Twenty-six years ago, as the forces of Gen. Augusto Pinochet overthrew the Socialist government of Salvador Allende, two American supporters of President Allende were killed in Chile under circumstances that stirred suspicions of C.I.A. involvement.

American officials categorically denied any role in the young men's deaths, which were dramatized in the 1982 movie ''Missing.''

Compelled by the Freedom of Information Act, the government in 1980 released the results of classified internal investigations, heavily censored in black ink, that appeared to clear the American and Chilean governments of any responsibility. . .

Captain Davis, now 74 and retired, said in a recent interview that he had nothing to do with the deaths and he appeared offended by the resurgence of questions about the killings. . .

It was not until 1976 that the State Department took a critical look at the killings.
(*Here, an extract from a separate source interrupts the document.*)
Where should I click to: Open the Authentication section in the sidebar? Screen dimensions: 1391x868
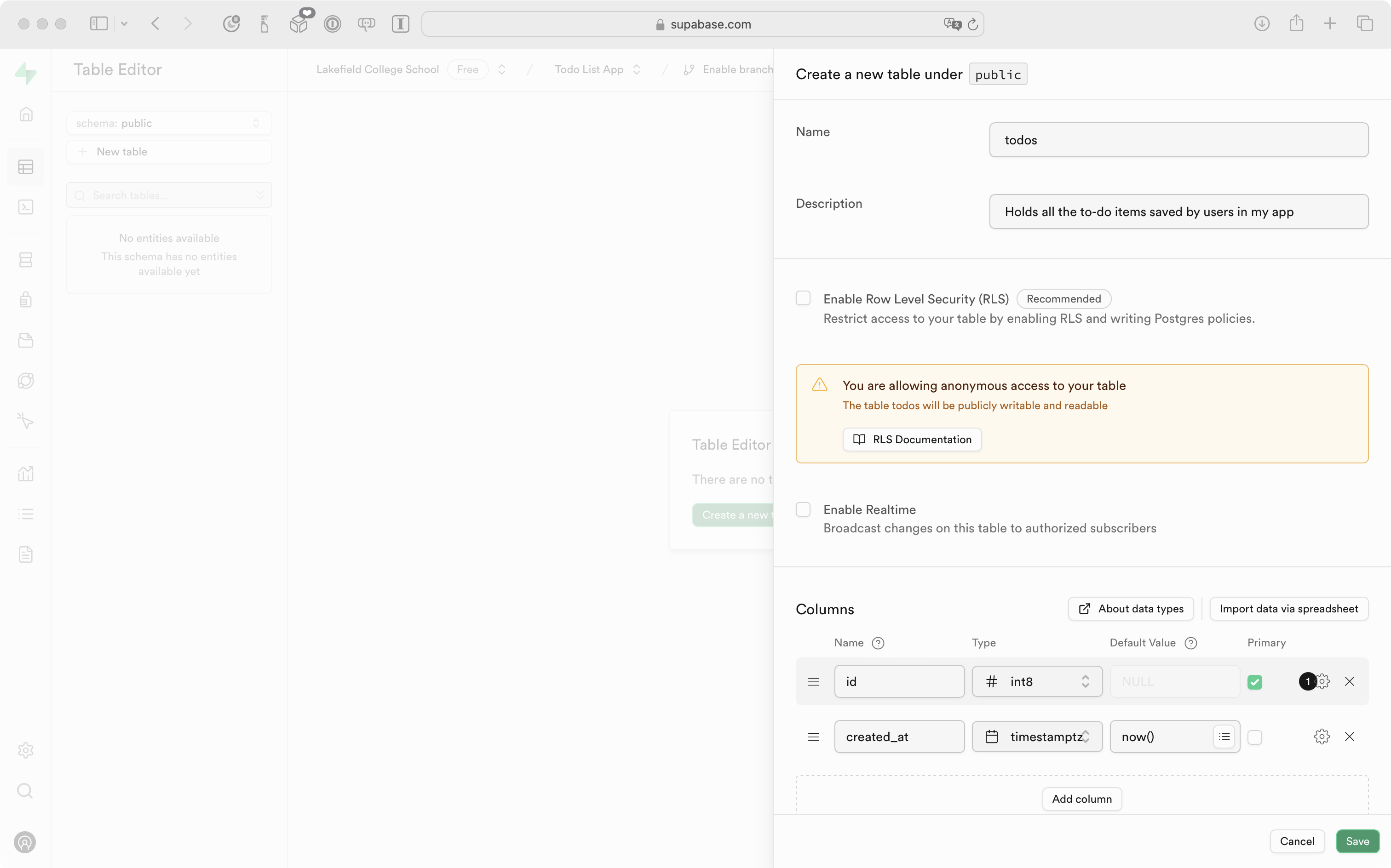[x=26, y=299]
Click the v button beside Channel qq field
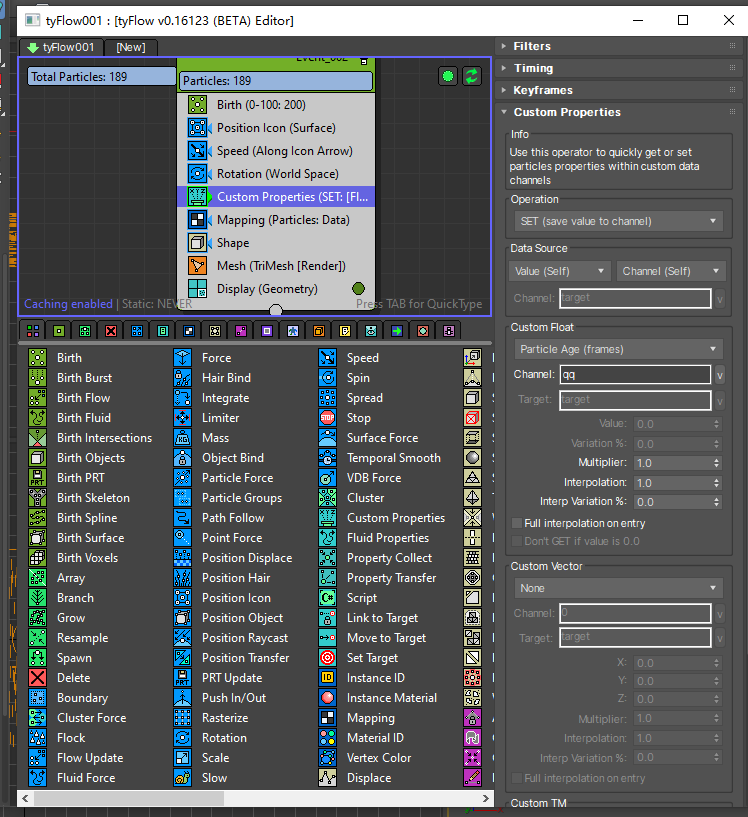Image resolution: width=748 pixels, height=817 pixels. pyautogui.click(x=720, y=375)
The move was prompted by a disaffected Chilean intelligence officer, Rafael Gonzalez, who told reporters that he had witnessed Mr. Horman being held prisoner by Chile's chief of intelligence.

Mr. Gonzalez quoted the intelligence chief as saying Mr. Horman ''had to disappear'' because he ''knew too much,'' and said a man he presumed was American was in the room.

Mr. Gonzalez also described a ''cozy relationship'' between American and Chilean intelligence services to destabilize the Allende government, and said that American operatives had even given their Chilean counterparts lists of suspected leftists to be rounded up in the first days of a military takeover.

(In its hearings, the Senate Select Committee on Intelligence found that the C.I.A. had in fact compiled arrest lists but said it had no evidence that they were passed to the Chileans. Those lists are among the documents the C.I.A. has not released.)

Judi Lynn

(160,630 posts)
2. You've got it. It's sickening seeing it revealed the CIA had its own arrest list,
Thu Jan 29, 2015, 05:05 PM
Jan 2015

and impossible to buy their claim they had no intention of getting these people eliminated, as in the last paragraph of the excerpt.

They have operated utterly freely from the first. I wonder if they have any educated guesses over how many human lives they have destroyed all over the world.

So strange knowing that Captain Davis, up to his gnarly eyebrows in this torture/death business, spontaneously decided he thought it would be peachy keen to simply stay in Chile for the rest of his life and never return to the country he had shared with his victims and their families.

This info, is chilling, and excellent. Wouldn't it be great if we could expect this level of professionalism from the N.Y. Times as a standard practice?